そんなことをしている間にすっかり目を覚ましてしまったクリスタが、布団に潜って溜め息をついた。
「どうしよう。私、無断外泊してしまいました」
「ウォーターハウス伯爵には昨夜の内に使いを出した。案ずるな」
クリスタが驚いた顔をしている。何を今更、だ。前回の不手際を繰り返しはしない。俺にも爺さんにも抜かりは無い。
「ヒューズ侯爵のもとへは既に国王直筆の勅旨が送られている。その後、俺自身も直接事情を説明しに行って、了承と理解を得た。もうエレナは婚約者候補じゃない」
「エレナは納得していません。ん」
「わがままを言って困らせて、クリスタの気を引きたいだけだ。結婚する気が無いのに婚約者候補であり続けたのも、そんな理由だ。納得させる必要あるか?」
「友達なんです。きちんと話し合ってお互いが良いようにしたい。む」
「クリスタがそうしたいなら。その場に俺はいたほうが良い? いないほうが良い?」
「まずは二人で話し合ってみます。んむ」
「ウォーターハウス伯爵には、昨日の昼前にはクリスタとの婚約の申込みが届いているはずだ」
「初耳です。というか、さっきから、息継ぎみたいにキスするの止めてください。話の腰を折られている気が…… あむ」
「駄目か?」
「話が終わってからなら……」
「もう終わった」
クリスタが掠れた声で苦しそうに喘ぐ。白い肌には至る所に赤い花弁が散っているし、もう身体のどこにも力が入っていない。なすすべなく揺さぶられて、意識を失うように眠ったクリスタが次に目を覚ましたのは、昼近くだった。「キスだけだと思ったのに」と抗議されたが、怒ってはいなかった、……と、思う。

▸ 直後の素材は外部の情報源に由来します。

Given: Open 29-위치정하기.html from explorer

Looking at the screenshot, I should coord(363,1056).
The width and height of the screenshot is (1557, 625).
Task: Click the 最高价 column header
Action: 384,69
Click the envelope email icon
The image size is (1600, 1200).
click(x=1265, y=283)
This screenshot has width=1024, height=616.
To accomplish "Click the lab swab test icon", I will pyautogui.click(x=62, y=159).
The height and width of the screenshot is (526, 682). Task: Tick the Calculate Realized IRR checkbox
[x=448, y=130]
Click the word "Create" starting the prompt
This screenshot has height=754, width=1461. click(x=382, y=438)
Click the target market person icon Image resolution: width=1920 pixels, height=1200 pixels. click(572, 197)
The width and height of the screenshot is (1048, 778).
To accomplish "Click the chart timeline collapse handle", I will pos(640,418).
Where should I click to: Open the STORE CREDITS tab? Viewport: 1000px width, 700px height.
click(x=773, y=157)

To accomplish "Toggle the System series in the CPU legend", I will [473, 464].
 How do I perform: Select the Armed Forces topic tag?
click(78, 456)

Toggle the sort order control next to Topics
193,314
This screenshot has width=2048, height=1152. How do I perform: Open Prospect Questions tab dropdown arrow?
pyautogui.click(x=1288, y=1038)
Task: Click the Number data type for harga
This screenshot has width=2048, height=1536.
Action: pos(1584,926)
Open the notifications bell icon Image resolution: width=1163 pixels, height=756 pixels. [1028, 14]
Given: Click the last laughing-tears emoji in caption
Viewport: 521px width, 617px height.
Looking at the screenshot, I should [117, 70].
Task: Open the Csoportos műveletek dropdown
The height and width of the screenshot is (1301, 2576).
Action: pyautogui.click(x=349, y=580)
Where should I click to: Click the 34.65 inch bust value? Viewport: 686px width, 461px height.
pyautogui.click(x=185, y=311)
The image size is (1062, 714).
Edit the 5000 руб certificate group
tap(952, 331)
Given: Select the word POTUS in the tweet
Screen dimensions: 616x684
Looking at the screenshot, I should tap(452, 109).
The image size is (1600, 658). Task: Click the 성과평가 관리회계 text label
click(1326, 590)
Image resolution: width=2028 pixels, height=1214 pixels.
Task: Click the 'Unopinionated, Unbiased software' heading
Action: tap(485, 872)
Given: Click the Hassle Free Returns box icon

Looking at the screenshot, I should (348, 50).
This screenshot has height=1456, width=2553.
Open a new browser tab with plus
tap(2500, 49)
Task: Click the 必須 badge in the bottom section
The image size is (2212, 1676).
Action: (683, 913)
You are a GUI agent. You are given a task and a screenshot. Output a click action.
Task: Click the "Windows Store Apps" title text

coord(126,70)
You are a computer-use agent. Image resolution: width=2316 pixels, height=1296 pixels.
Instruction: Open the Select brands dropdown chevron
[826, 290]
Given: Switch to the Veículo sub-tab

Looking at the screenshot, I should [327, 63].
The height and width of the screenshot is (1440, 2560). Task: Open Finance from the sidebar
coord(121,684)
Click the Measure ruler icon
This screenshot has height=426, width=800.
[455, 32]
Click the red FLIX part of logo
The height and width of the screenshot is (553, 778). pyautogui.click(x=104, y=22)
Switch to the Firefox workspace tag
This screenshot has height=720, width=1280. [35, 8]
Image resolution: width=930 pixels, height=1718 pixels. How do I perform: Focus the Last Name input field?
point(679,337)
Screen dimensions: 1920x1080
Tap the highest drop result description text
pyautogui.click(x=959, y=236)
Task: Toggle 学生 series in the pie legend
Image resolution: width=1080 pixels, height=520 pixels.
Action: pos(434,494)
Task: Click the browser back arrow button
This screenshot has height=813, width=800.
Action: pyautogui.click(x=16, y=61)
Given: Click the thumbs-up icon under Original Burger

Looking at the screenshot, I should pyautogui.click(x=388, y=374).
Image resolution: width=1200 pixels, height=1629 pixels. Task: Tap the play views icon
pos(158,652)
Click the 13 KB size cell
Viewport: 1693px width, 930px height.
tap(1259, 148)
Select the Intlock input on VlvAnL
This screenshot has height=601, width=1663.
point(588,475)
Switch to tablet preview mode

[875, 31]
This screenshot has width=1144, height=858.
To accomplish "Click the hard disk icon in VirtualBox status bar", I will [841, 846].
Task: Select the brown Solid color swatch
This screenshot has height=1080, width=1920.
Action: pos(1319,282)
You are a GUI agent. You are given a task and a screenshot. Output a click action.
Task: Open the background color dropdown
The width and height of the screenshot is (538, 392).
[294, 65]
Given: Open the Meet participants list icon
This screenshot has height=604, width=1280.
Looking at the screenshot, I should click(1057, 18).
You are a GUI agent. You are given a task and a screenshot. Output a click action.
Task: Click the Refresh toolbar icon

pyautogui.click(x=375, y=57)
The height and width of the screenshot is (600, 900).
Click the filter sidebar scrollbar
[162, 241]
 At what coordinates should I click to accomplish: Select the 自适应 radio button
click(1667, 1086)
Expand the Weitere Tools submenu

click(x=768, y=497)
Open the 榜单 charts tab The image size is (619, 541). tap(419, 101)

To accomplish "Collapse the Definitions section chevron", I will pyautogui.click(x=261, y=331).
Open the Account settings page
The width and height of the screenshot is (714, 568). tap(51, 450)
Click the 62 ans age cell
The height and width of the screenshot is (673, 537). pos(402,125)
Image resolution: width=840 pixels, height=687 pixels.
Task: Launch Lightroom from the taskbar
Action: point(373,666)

いつまでもベッドにいたかったけれど、生理現象には勝てなかった。
腹も減ったし、クリスタを送り届けながら伯爵に挨拶もしたかったし、で、クリスタの身支度を整えてやって部屋を出る。すると、廊下から何から庵中が花で飾られていた。お陰でクリスタは大いに恥ずかしがり、それを見た俺は溜飲を下げた。爺さん、よくやった。